Are cycle tracks safe?
The question arises from a painful accident on our recent trip to Portugal (March 2012). We were staying in Monte Gordo and travelled to Vila Real to take the ferry boat to Ayemonte in Spain. We had a wonderful day, arriving back in Vila Real in time for a late lunch. Then we set off for the 3-4 kilometre trip back to Monte Gordo.
Vila Real and Monte Gordo are connected by a dead straight and nearly level road, bordered on either side by a purpose built cycle track, clearly marked for cycles and painted pink. Beyond the cycle path is a gravel footpath. The footpath is separated form the cycle track by a 45-100 mm kerb. The cycle track is separated from the road by a mini-kerbstone about 25 mm high and cut at 45 degrees. This implies to me that it is designed to allow bikes to skip on and off the cycle path as necessary. Why should this be necessary?

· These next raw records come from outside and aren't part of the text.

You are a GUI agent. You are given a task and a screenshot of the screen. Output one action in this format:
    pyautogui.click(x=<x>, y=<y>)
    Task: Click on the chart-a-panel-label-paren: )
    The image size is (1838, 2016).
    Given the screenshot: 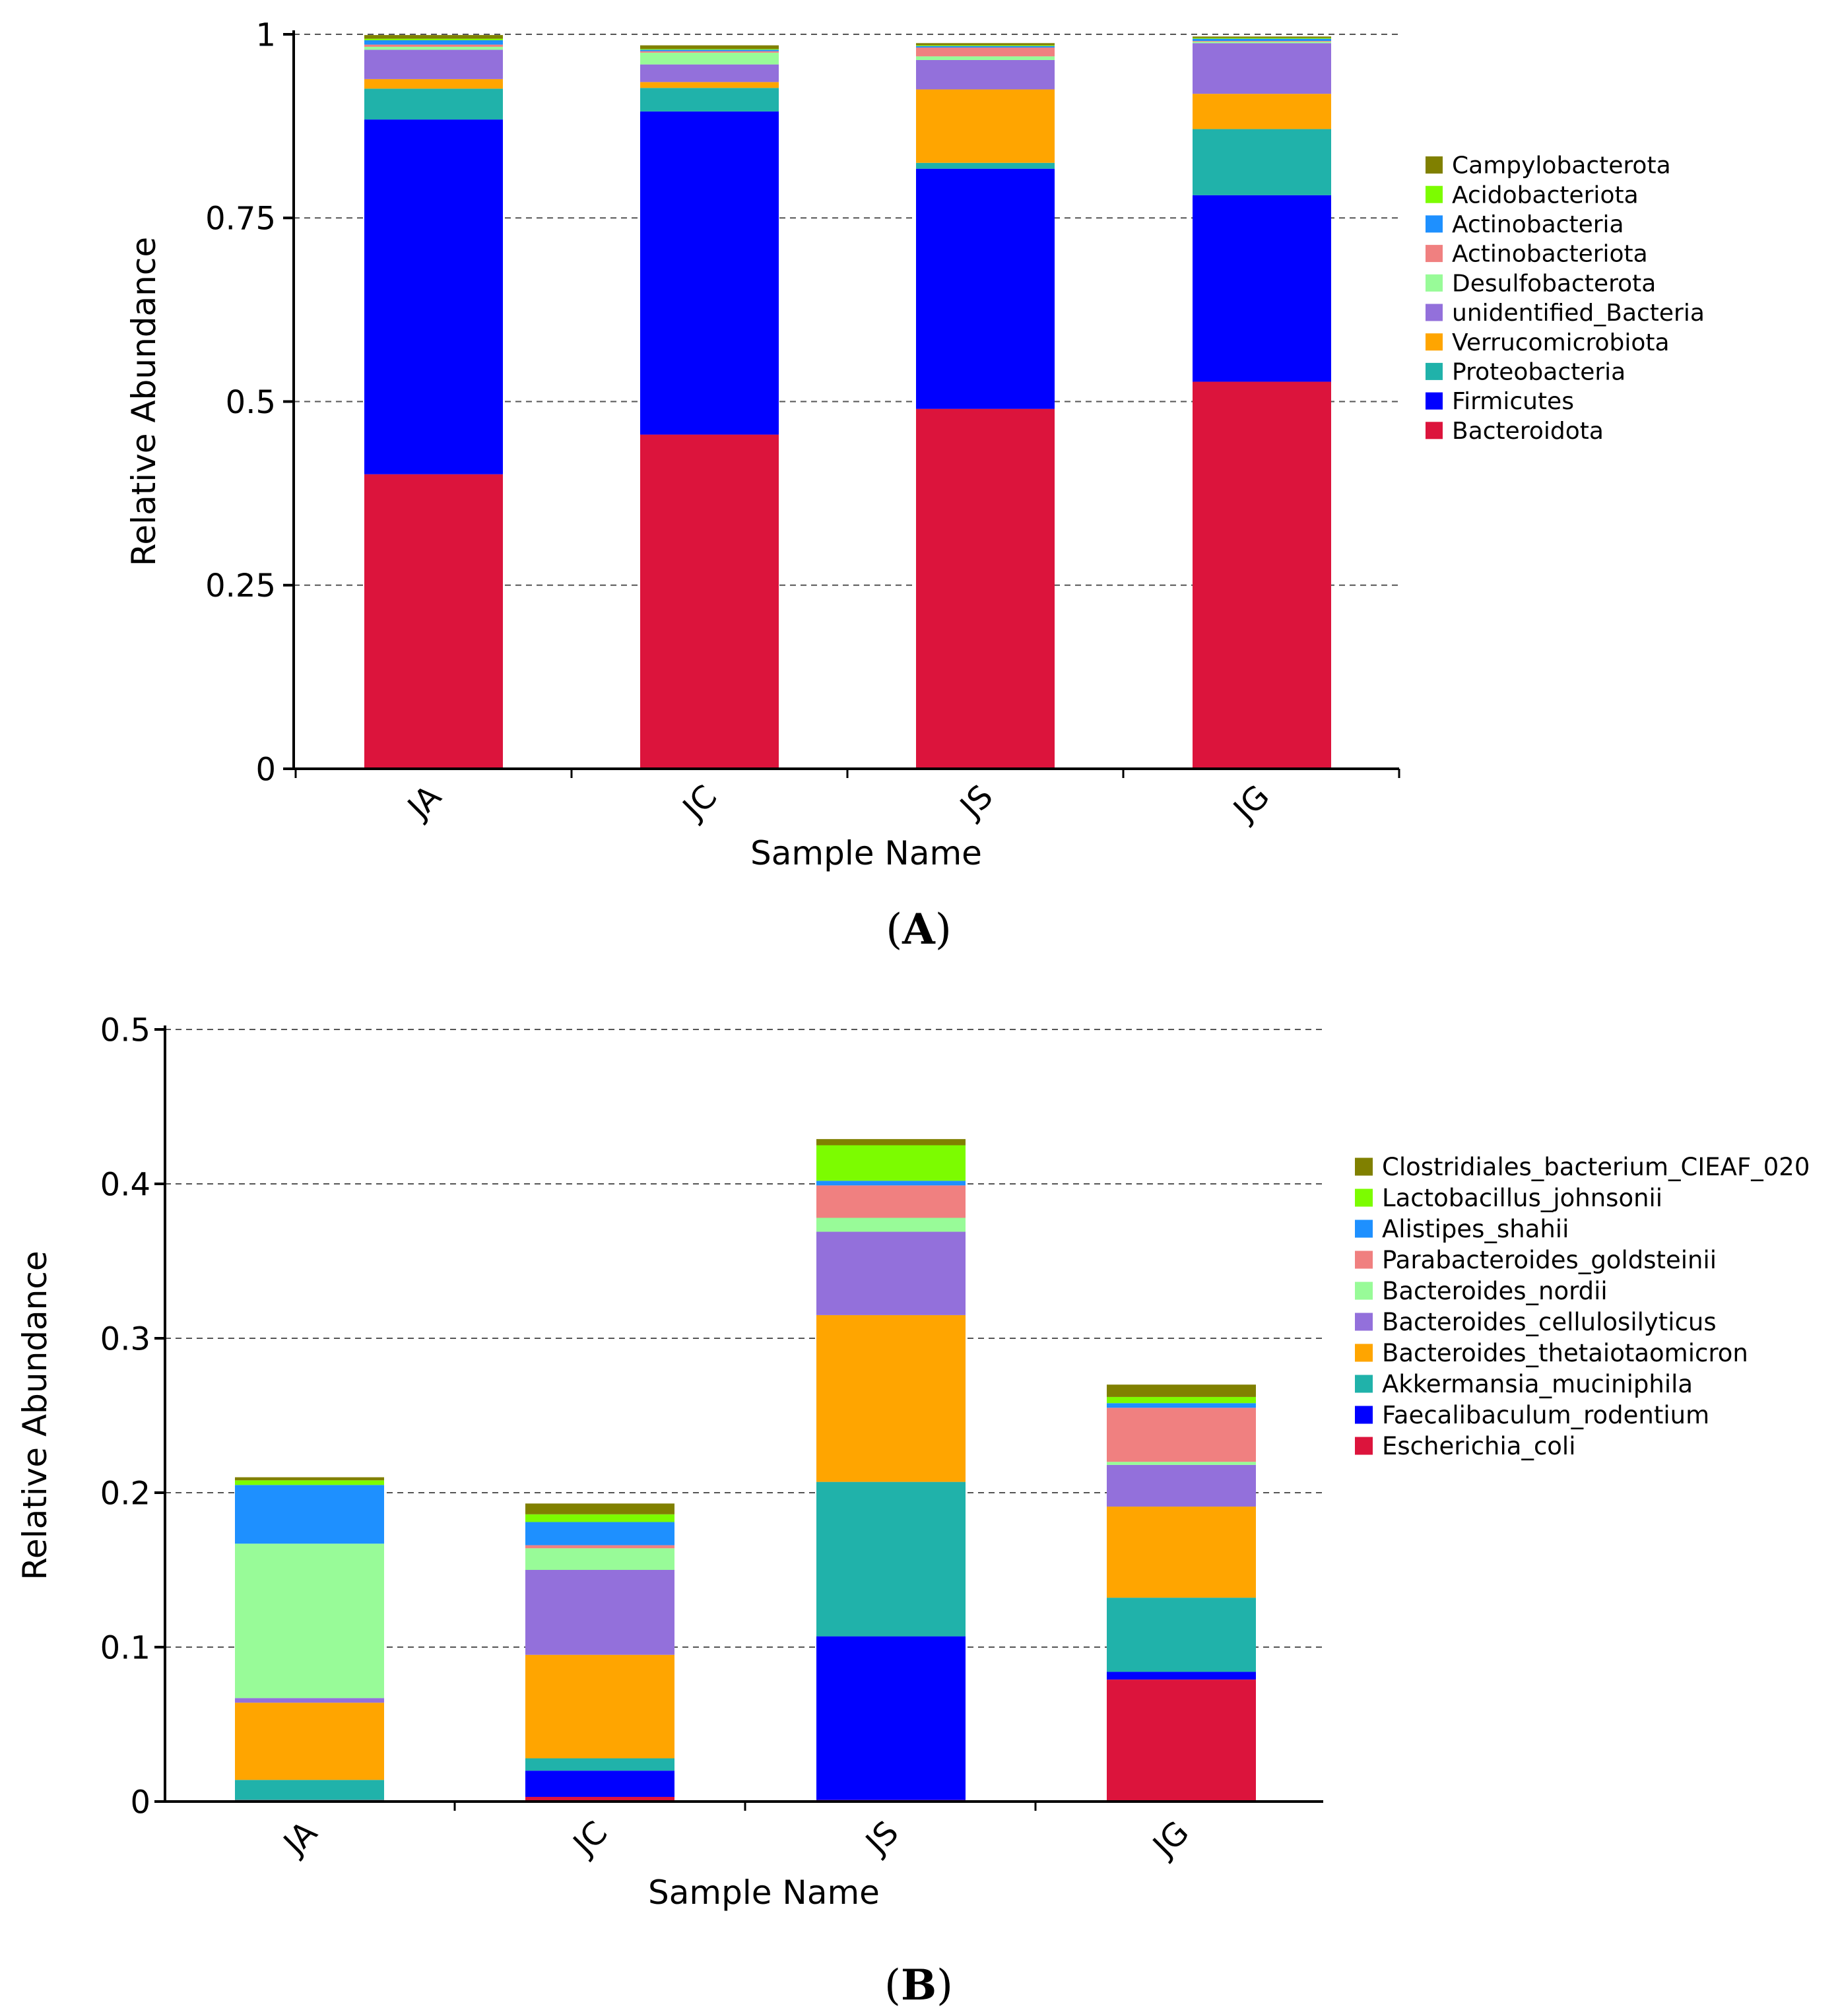 What is the action you would take?
    pyautogui.click(x=944, y=930)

Well, because Monte Gordo is a base for lots of runners in training and they seem to use the cycle track in preference to the footpath as their preferred running surface.

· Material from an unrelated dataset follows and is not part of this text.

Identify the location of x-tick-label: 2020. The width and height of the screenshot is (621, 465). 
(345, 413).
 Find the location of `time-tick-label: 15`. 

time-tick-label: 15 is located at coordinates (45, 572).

On Mothering Sunday last, my wife and I found to our cost just how dangerous a mix runners and cyclists can be. Travelling towards Monte Gordo we met a powerful runner running up the centre of the cycle track. We (I really as I was in front) took the decision to skip off the cycle track to leave him free to run. My wife followed my example. I slipped back on to the cycle way without difficulty: my wife tried and caught her wheel on a slightly raised section of the lowered kerb and fell from her bike. Worse still she fell directly on to the raised kerb on the footpath with her shoulder and badly broke the ball joint at the top of her arm.
Was this an avoidable accident? Yes. Did we contribute to our own accident. Yes. Did the design of the track contribute? I think so. The junction of road and cycle track encourages you to take on a dangerous manoeuvre. The high kerb between cycle track and footpath will make any fall more serious.
We always ride defensively on roads. This accident brought home to me the need to do so even on cycle tracks. Especially where cyclists and pedestrians or runners are expected to mix in one space. Talk about a lesson learned the hard way.